Letter from Edinburgh: A dilettante at large reviews

IMG_0651Greetings from Scotland!

Every August Edinburgh hosts the granddaddy of Fringe Festivals; this has been going on since 1947 and 2019 offers, from August 2-26,  theater, music, dance, comedy— lots and lots of comedy—circus acts, puppets, cabaret and buskers on the street. There are nearly 4000 shows in more than 300 venues, remarkably well organized. Crowds of people speaking every language walk The Royal Mile. Some are in costume, some are in clothes., and sometimes you can’t tell the difference.There are posters everywhere and cheerful people hand you flyers for their shows with a smile and thanks. There is the Fringe Festival and the vetted International Festival. 

The spectacle that more than 8000 people buy tickets for every night is the famous Royal Edinburgh Military Tattoo, often sitting in bleachers in the chilly rain.  There are massive formations of bagpipers and drummers, with various countries performing as guests of the nation, plus lots of hokey projections on the looming stone castle wall behind the brigades.

Adaptation seems to be the name of the game this year, especially in the International Festival, with adaptations from novel to stage (The Secret River), play to ballet (The Crucible) then to now (Peter Gynt and Oedipus), and in the Fringe there is the predictably transgressive, transgendered, and transgenred, although much of it seemed pretty tame.

With so much on offer, and only a week, I had to choose; here’s a sampling of what I saw:

PART 1: IN THE INTERNATIONAL FESTIVAL:

The Crucible, Scottish Ballet.

Constance Devernay and company in Scottish Ballet's The Crucible. Photo: Jane Hobson

Constance Devernay and company in Scottish Ballet’s The Crucible. Photo: Jane Hobson

I’m not usually a fan of genre-jumping, but this ballet adaptation of Arthur Miller’s play, The Crucible, is not only brilliant—both in its choreography by Helen Pickett and in its performance—but it  adds a powerful layer of interpretation to this well-known and endlessly interpreted play.
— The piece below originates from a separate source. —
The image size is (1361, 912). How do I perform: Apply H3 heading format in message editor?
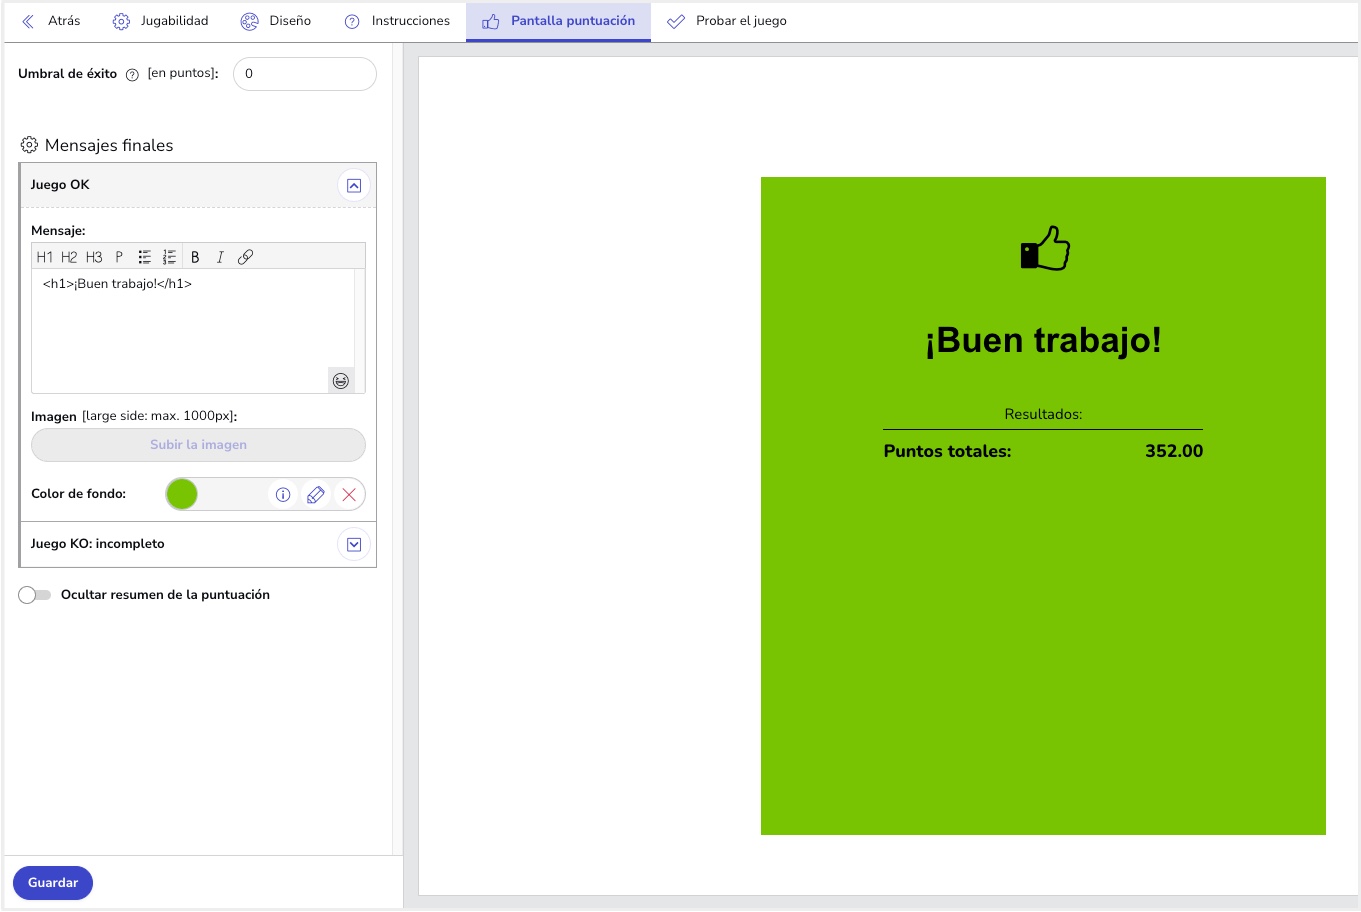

Usually The Crucible is seen as a political allegory, a warning against tyranny; Miller wrote it as a response to the Communist “witch hunt” in the 1950s, literalizing “witch hunt”  with the real deal in the 17th century. It indicts organized religion as well, seeing the church elders are narrow-minded and self-righteous, so its relevance seems endlessly applicable, a play for all times.
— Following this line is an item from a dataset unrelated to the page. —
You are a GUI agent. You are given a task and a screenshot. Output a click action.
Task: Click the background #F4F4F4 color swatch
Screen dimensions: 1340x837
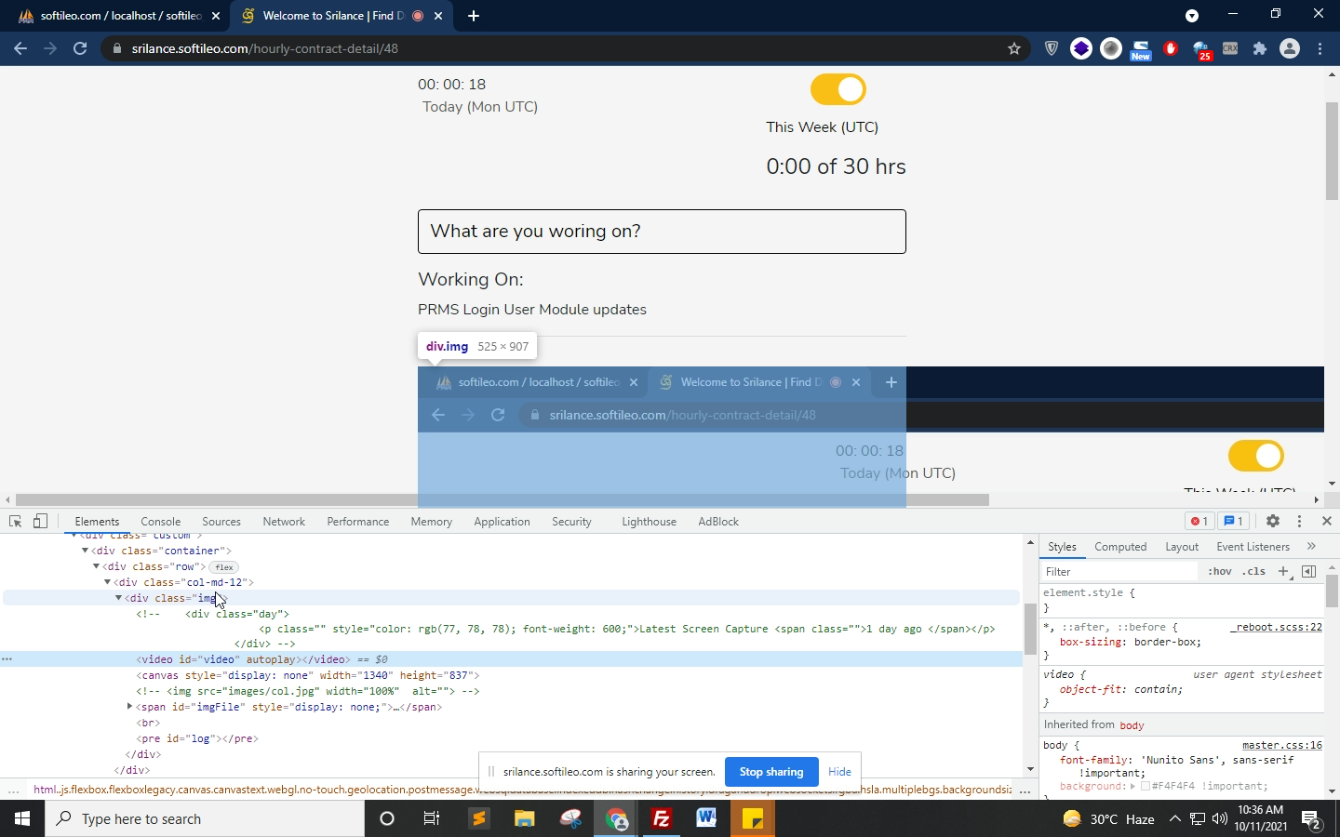tap(1145, 787)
The shift to ballet, away from Miller’s monumental speeches and away from plot implausibilities, brings with it a shift in theme. Dance is obviously about bodies; it makes art out of the flesh, defying the gravity and gracelessness that limits our own lumpish lives. And so The Crucible as a ballet shifts meaning; has become a cautionary tale about  the dangers of sexual repression.  

Maiking wonderful use of bourree, the chorus of  girls, accusing and accused,  create a remarkable semblance of fear and trembling on pointe. The several  pas de deux are thrilling as are the solos when these exceptional performers dance ecstasy and agony, making the wildest of emotions visible and visceral. 

The Secret River, Sydney Theatre Company.  (Transfers to the National Theatre in London on August 22)

Having read Kate Grenville’s engrossing novel about racism and the “settling” of 18th century Australia, I couldn’t imagine how it coud be adapted for the stage:  so much water, so much jungle, such silent people. And yet Andrew Bovell has created an exotic, if overlong, theatrical version of the book now a classic of Australian literature. The show’s relevance to the contemporary world—not just to Australia—is obvious; Grenville said it best: “Where those who came might have listened and learnt from those who were here, mght have found a way of living here on this land with respet and humility. Instead, enabled by gunpowder and fed by ignorance, greed and fear, a terrible choice was made. It is a choice that has shaped the present.” 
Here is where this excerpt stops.